**TASKS FOR THIS EXERCISE:**
1. Answer these questions using the excerpt on the speech-system questionnaire study:
(a) How much were participants paid for taking part in the studies?
(b) How many cases remained in the sample after initial data screening?
(c) What result did the Kaiser-Meyer-Olkin test of sampling adequacy give?
2. In the stored items, rewrite the lines from the one with "The height and width of the screenshot is (432, 600)." to the one with "click(1028, 34)", changing "coordinates" to "position" and leaving out the pictures.

**EXCERPT PROVIDED:**
At one extreme was a ‘yes/no’ dialogue style where users were asked a series of questions
17
such as “do you want to hear your balance” and were expected to respond with a yes or no
answer. At the other extreme was an open query style of dialogue where users were asked
open-ended questions such as “which service do you require” and were expected to reply with
a limited subset of natural language. Between these extremes was a menu style dialogue
where users were given a choice of responses to choose after each prompt (e.g. “which
service do you require, balance, cash transfer or other?”). Fifteen completed questionnaires
were collected for each version.
All participants in the trials were recruited from the general UK population through
advertising. None were experienced users of speech input systems and a range of experience
with computers was represented (from complete novice to expert). They were paid between
UK£15-30 for participating in the studies.
3 Analysis and Results
3.1 Data Screening
Prior to analysis the data was examined for accuracy of data entry, missing values, and fit
between the distributions of the variables and the assumptions of multivariate analysis. This
stage in the analysis is very important as problems here can have a large impact on the factor
solution obtained.
Six variables were identified which had missing data for greater than five per cent of the
‘cases’ (or respondents). The six questions all referred to the system ‘messages’ or system
‘voice’, and the missing data was due to the inclusion of a sample of respondents who had
18
used a speech system without explicit feedback. It was decided to remove these variables
from the analysis in order for the questionnaire to be applicable to all speech-input systems.
One case was identified with missing data on twenty-seven per cent of the items, and was
removed. A further forty-one missing data points were identified. As these were scattered
through the data set, with no apparent pattern, it was decided to replace these with mean
values (calculated from the remaining cases with that specific system).
Univariate and multivariate outliers in the data were identified and dealt with as
recommended by Tabachnick and Fidell (1996). Eleven cases (respondents) were removed
from the analysis at this stage. Skew, Kurtosis and linearity was also assessed and found to
be satisfactory.
Following initial data screening, 214 cases remained in the sample and forty-four variables
were retained for analysis.
The correlation matrix was examined to check that the requirements for factor analysis were
met. Several correlations of .30 or over were observed suggesting the data was suitable.
Furthermore the Kaiser-Meyer-Olkin (KMO) test of sampling adequacy gave a result of .95,
indicating that the associations between the variables in the correlation matrix can be
accounted for by a smaller set of factors (Dziuban & Shirkey, 1974). Bartletts test of
Sphericity (BS) was also significant at p < 0.001, indicating that there are discoverable
relationships in the data.
19
3.2 Exploratory Factor Analysis
An initial principal components extraction with Varimax rotation was performed using the
‘SPSS FACTOR’ software tool on the forty-four questionnaire item scores for the sample of
214 cases. The analysis yielded eight factors with Eigenvalues greater than one.

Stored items
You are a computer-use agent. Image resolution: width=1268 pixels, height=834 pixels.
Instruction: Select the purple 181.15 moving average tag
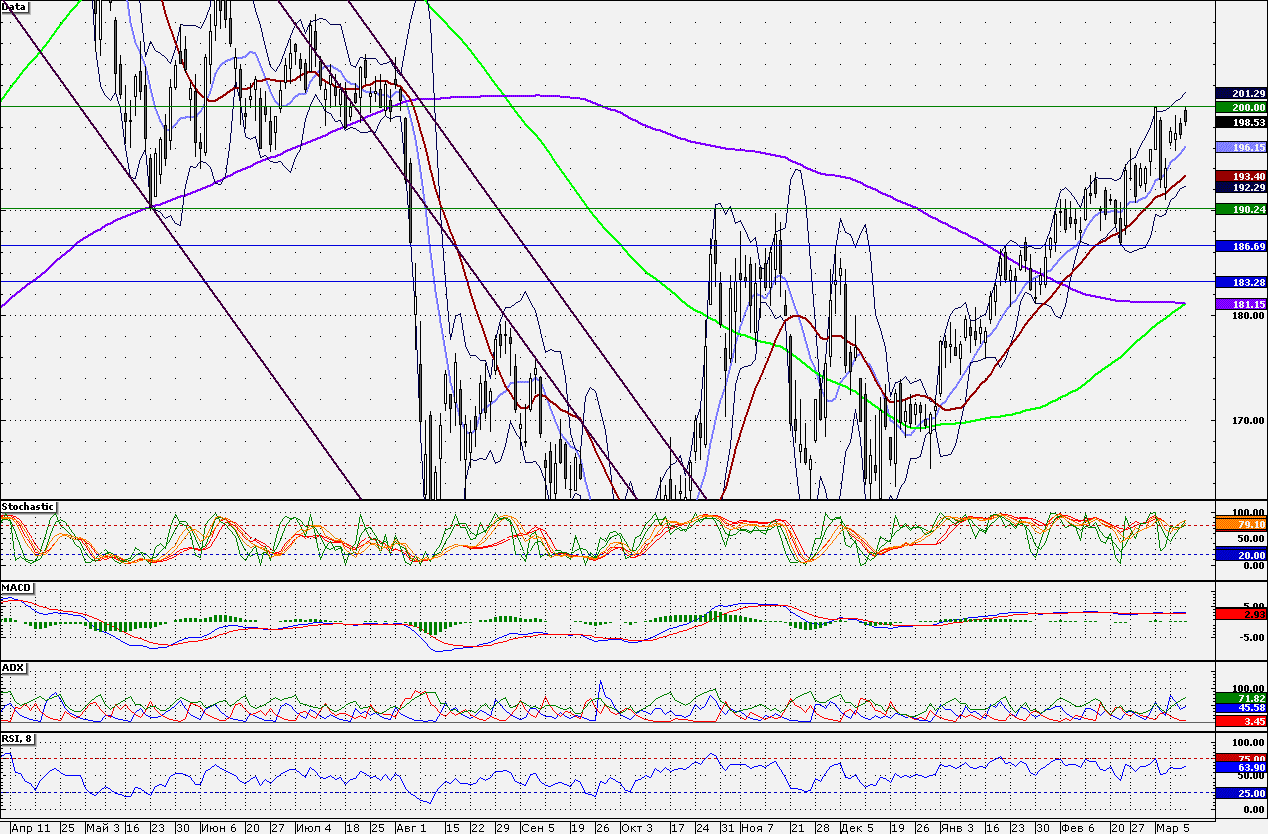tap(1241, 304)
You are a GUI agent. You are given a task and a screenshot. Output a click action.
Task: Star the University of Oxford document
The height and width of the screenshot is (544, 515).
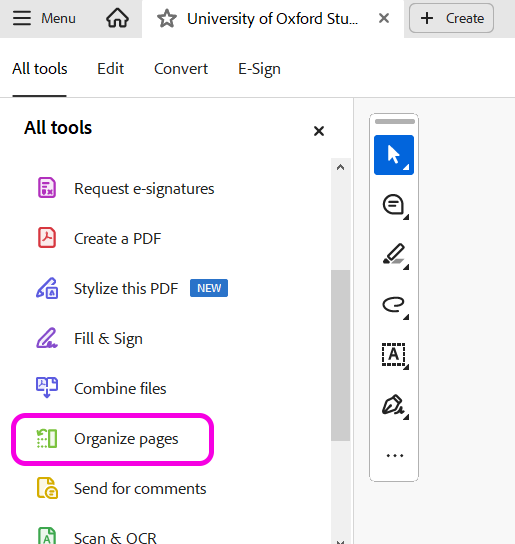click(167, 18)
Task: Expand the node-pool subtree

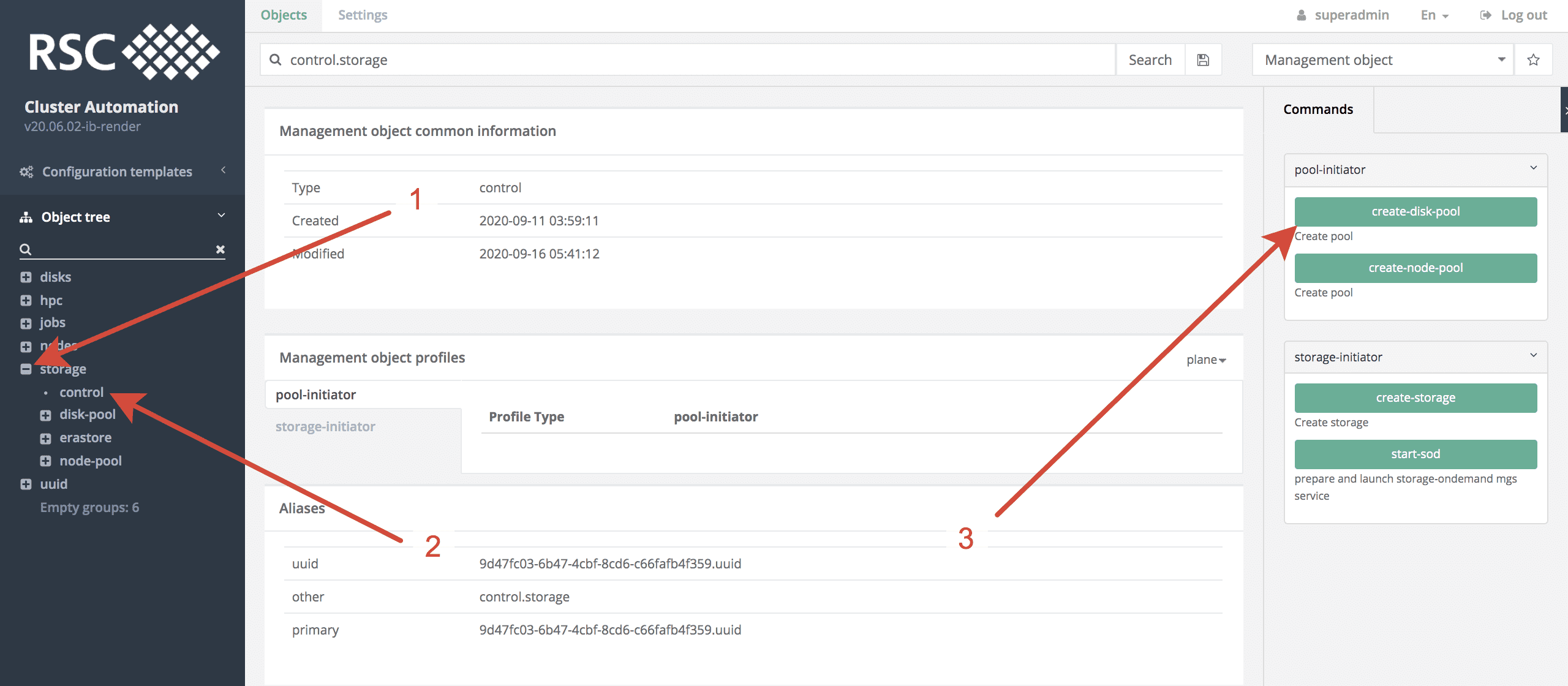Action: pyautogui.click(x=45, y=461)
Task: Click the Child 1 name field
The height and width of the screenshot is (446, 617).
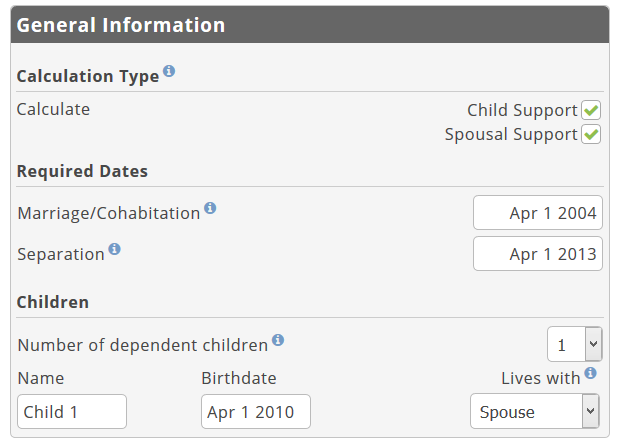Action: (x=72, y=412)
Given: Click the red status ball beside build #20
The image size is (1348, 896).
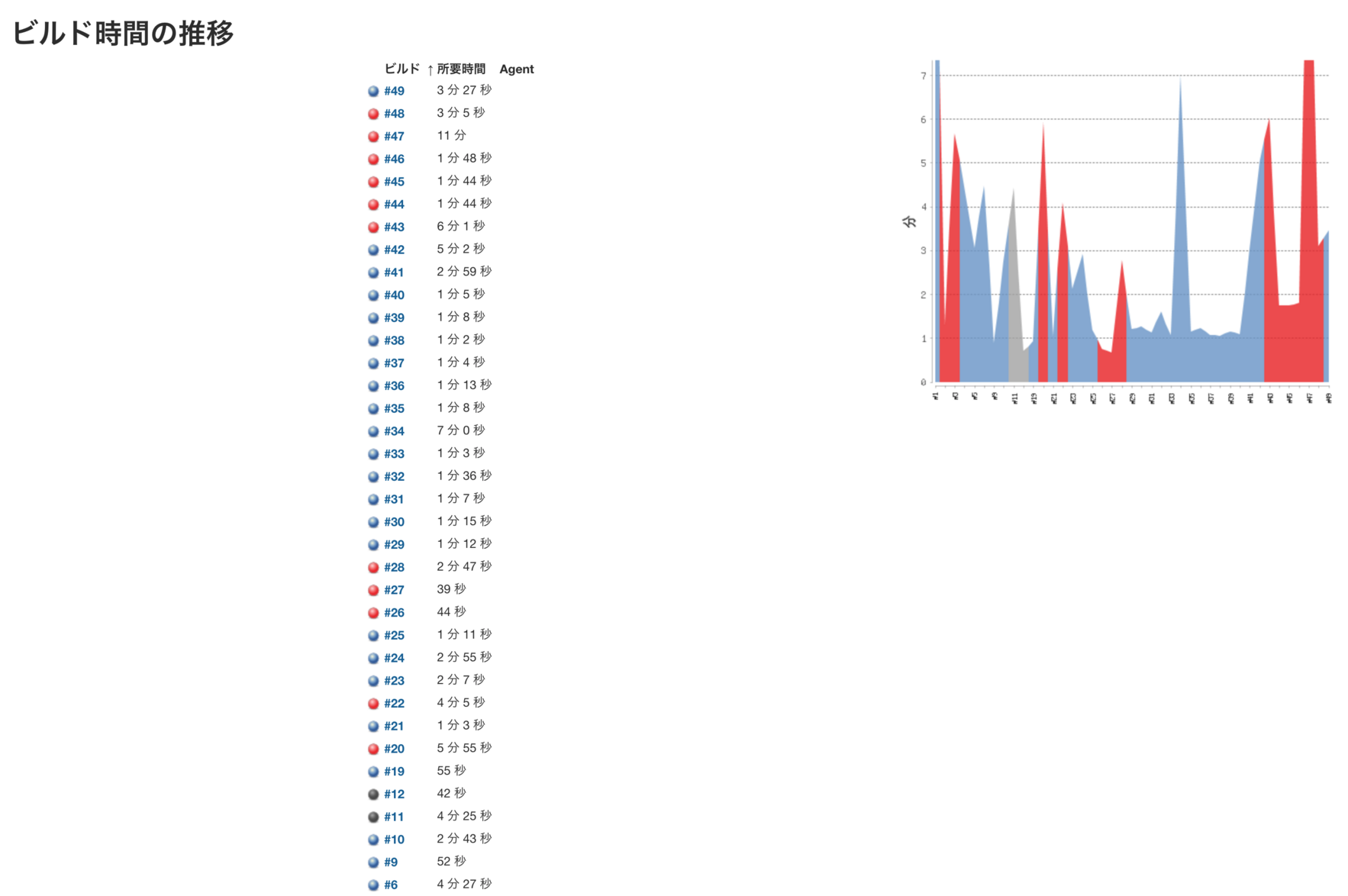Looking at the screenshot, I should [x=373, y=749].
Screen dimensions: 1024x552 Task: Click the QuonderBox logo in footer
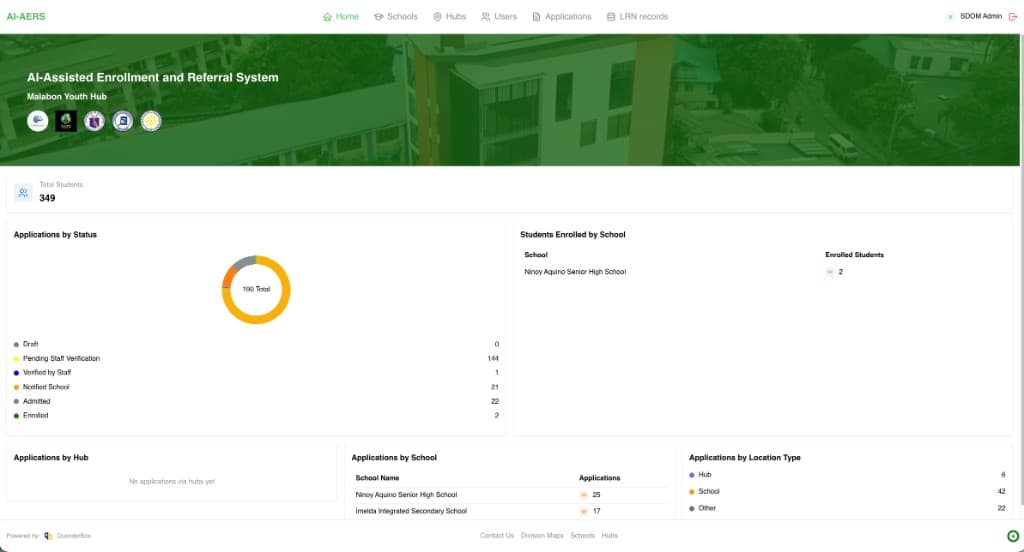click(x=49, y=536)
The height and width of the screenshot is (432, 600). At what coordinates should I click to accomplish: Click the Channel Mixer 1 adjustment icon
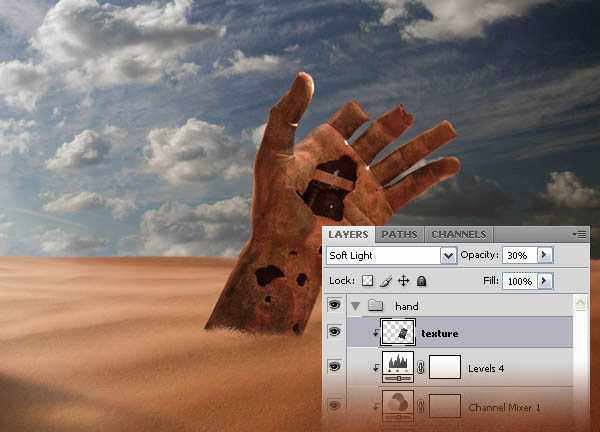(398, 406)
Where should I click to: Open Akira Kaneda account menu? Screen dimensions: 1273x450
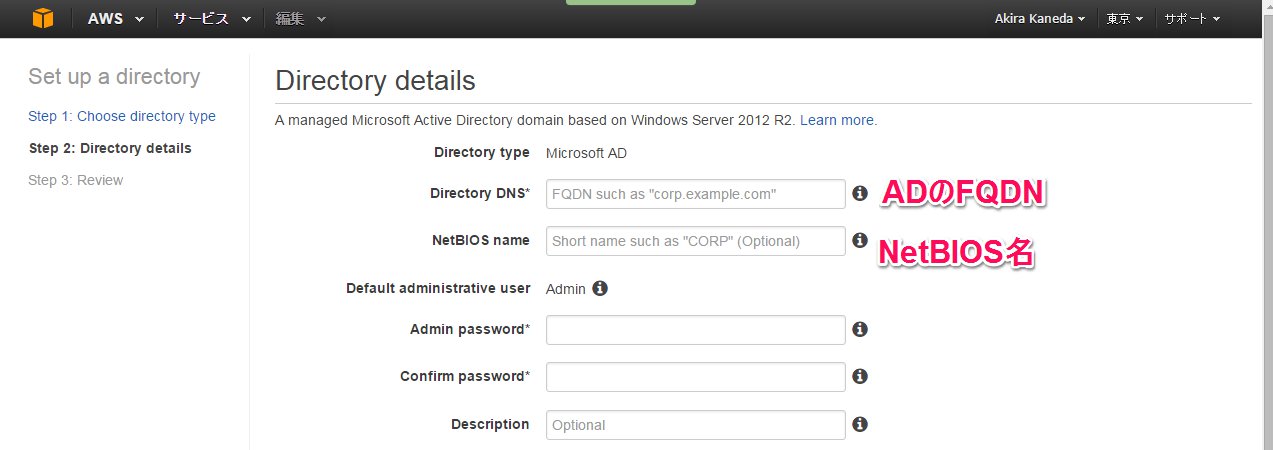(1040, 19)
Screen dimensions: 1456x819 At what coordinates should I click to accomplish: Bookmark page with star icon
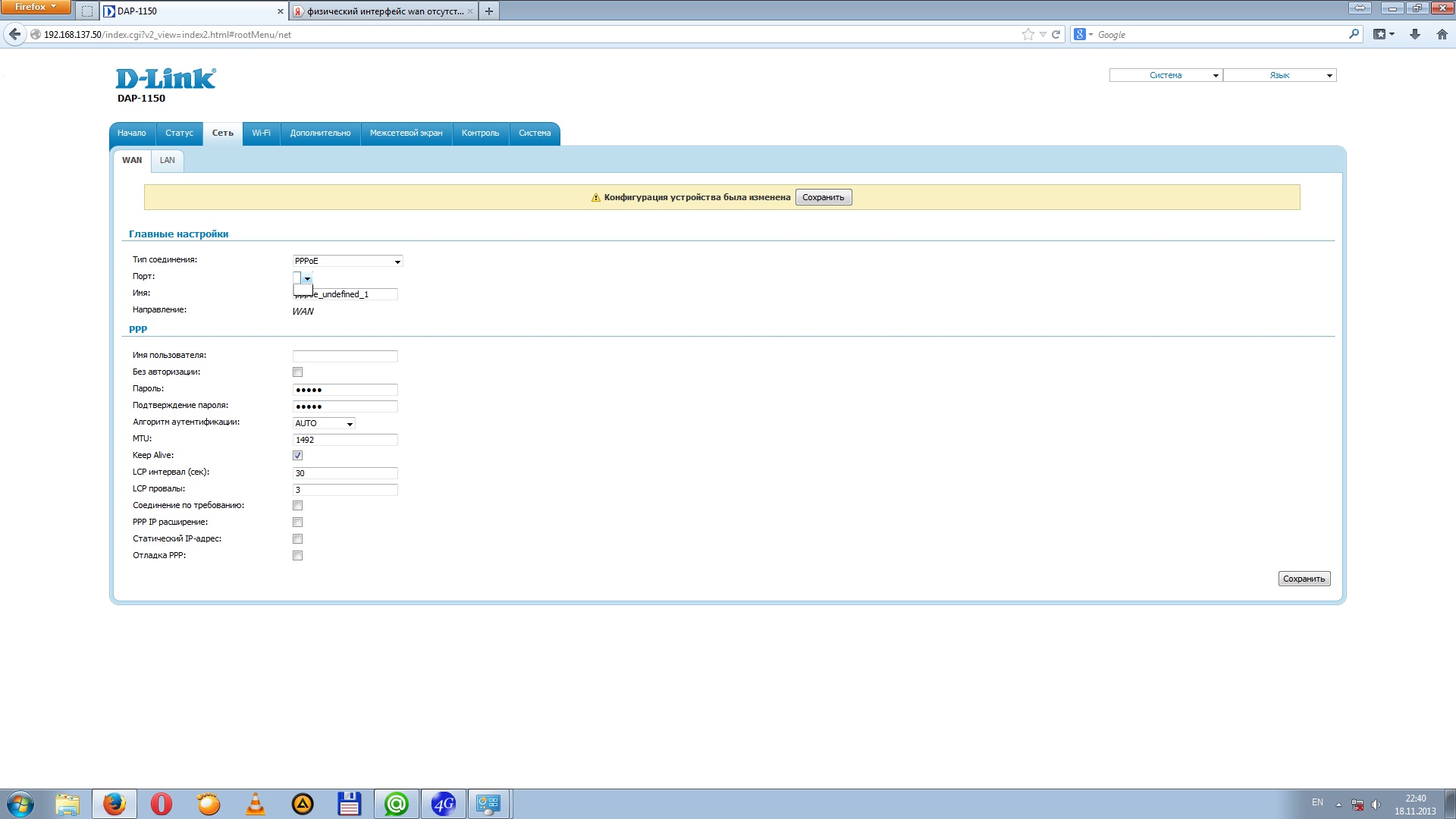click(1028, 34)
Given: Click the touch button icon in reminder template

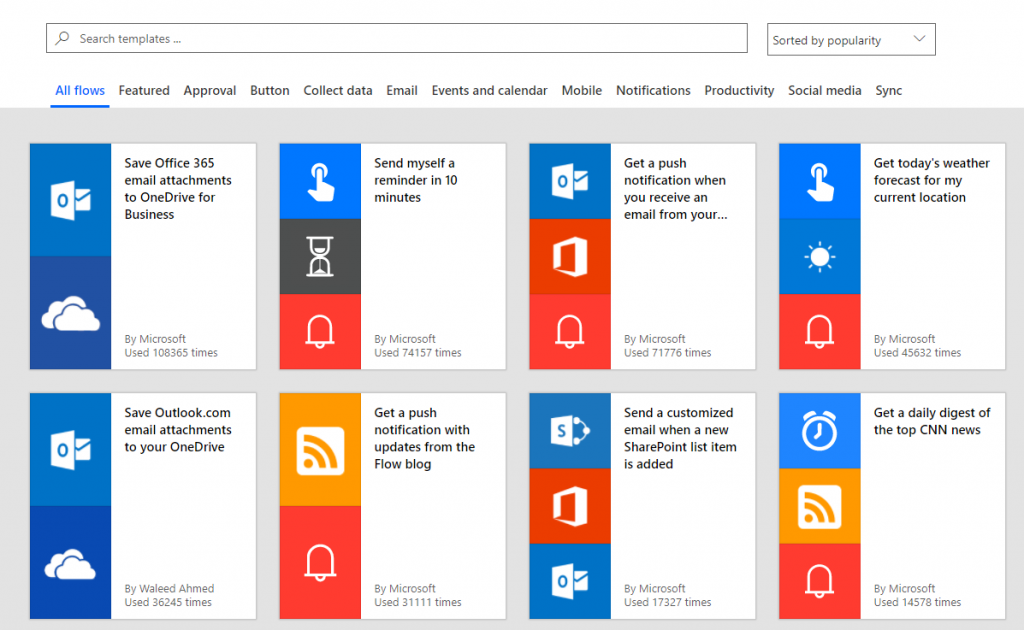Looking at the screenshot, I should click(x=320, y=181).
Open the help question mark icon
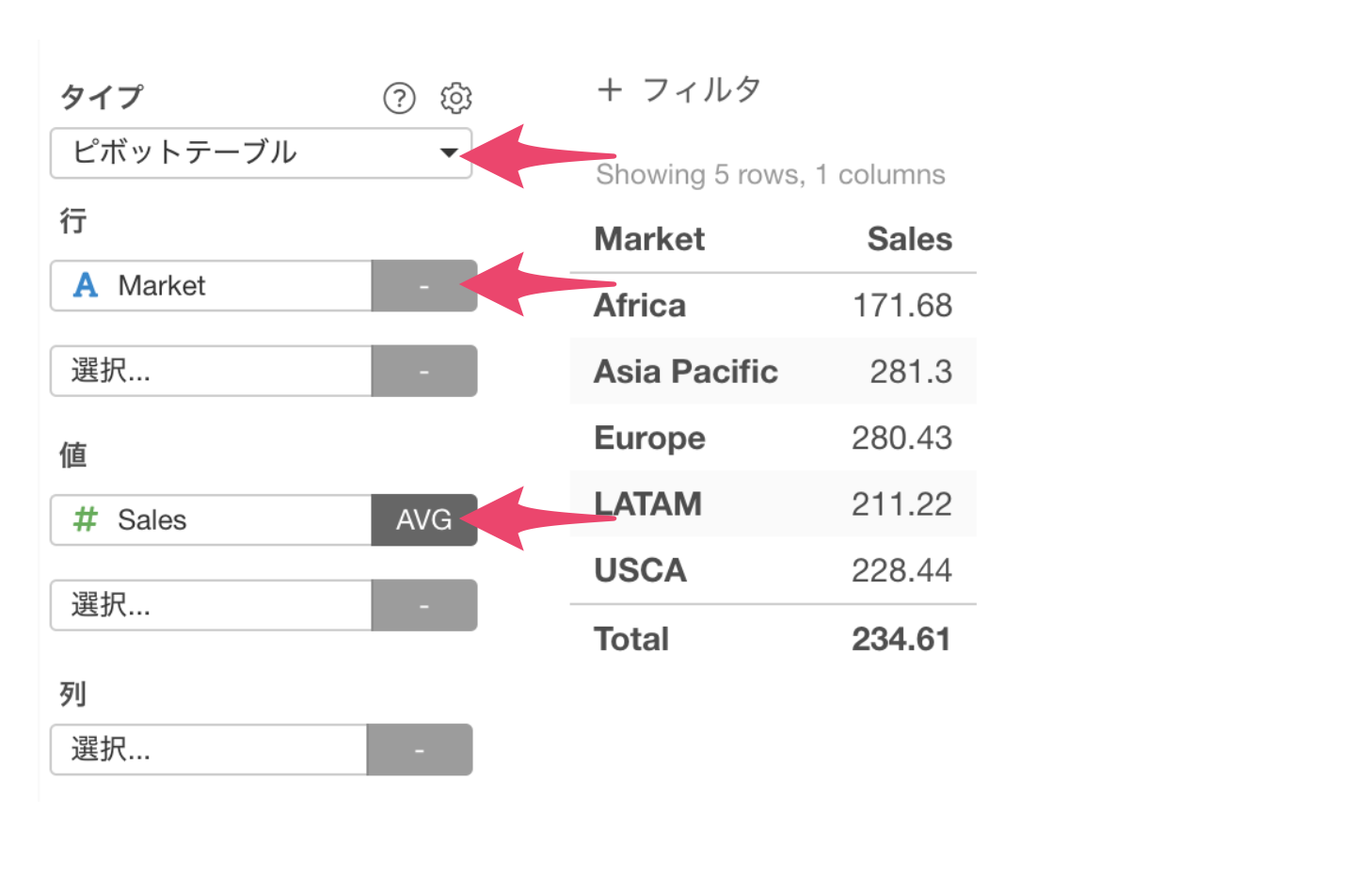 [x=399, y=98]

**RESPONSES BY TASK:**
1.
(a) Between UK£15-30.
(b) 214 cases.
(c) .95.

2.
The height and width of the screenshot is (432, 600). At what position should I click to accomplish: Click the Channel Mixer 1 adjustment icon
(398, 406)
Where should I click to: Open Akira Kaneda account menu? Screen dimensions: 1273x450
(1040, 19)
Screen dimensions: 1456x819 At what position should I click to accomplish: Bookmark page with star icon
click(1028, 34)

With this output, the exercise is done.